##### Material for this exercise #####
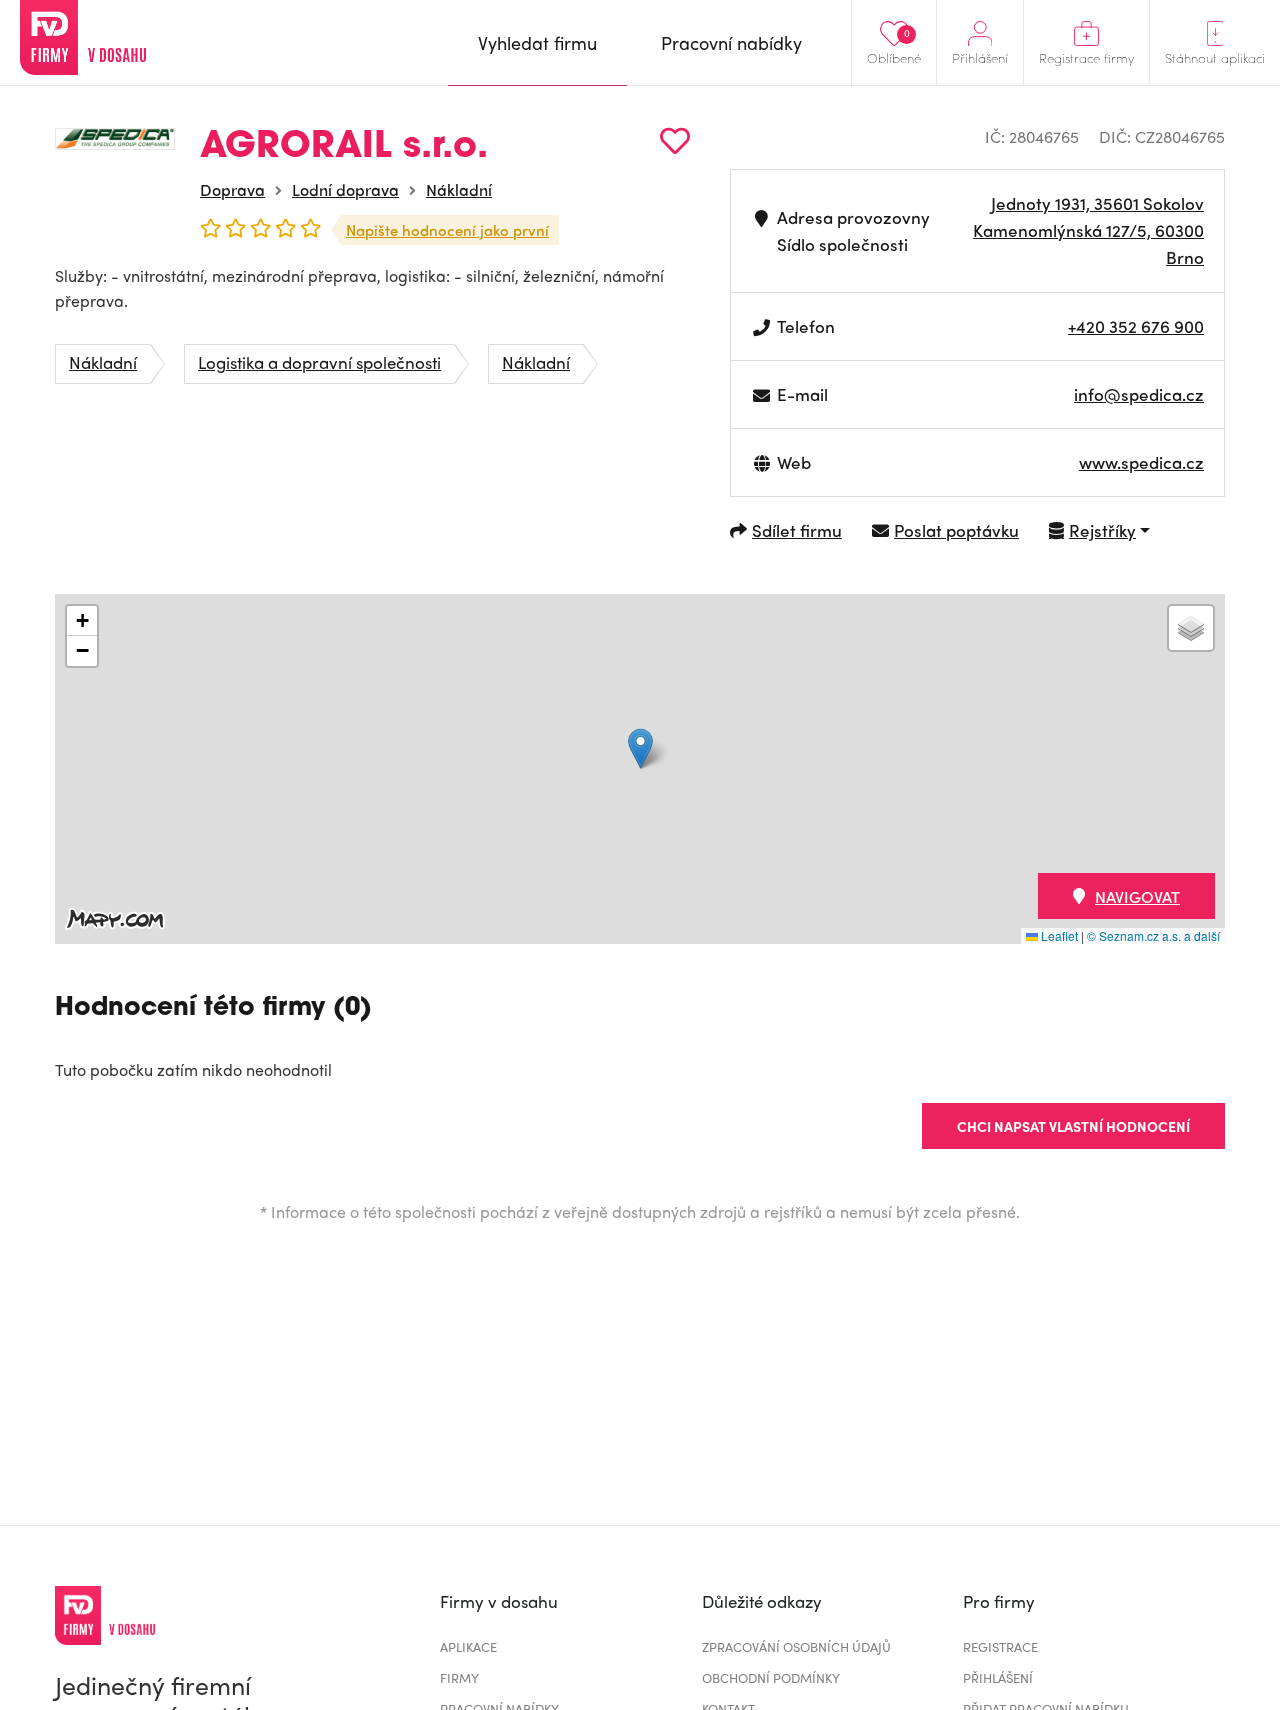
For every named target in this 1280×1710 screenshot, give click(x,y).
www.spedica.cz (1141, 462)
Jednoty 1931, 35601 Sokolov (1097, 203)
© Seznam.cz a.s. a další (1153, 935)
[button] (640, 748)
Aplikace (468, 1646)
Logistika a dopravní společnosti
#####
##### Material for this exercise #####
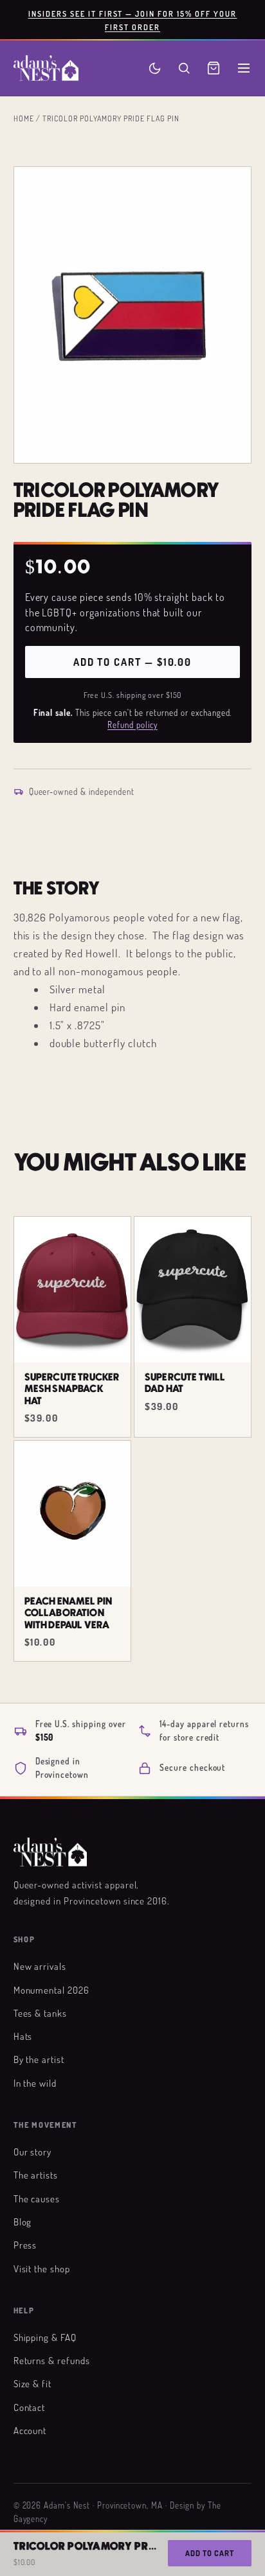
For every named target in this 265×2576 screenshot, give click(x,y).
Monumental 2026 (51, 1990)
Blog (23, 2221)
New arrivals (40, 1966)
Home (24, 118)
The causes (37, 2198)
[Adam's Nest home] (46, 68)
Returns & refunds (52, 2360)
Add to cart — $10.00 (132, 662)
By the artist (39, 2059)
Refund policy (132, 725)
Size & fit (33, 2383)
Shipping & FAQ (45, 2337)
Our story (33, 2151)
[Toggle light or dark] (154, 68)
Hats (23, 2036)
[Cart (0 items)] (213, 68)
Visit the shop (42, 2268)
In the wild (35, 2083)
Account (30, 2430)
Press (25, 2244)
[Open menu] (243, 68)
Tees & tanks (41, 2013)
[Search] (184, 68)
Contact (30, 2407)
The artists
#####
## [Assignment]
Copy, exactly and only, the lines above that begin with the one containing "Visit the shop (42, 2268)" and finish with the one containing "The artists".

## [Output below]
Visit the shop (42, 2268)
In the wild (35, 2083)
Account (30, 2430)
Press (25, 2244)
[Open menu] (243, 68)
Tees & tanks (41, 2013)
[Search] (184, 68)
Contact (30, 2407)
The artists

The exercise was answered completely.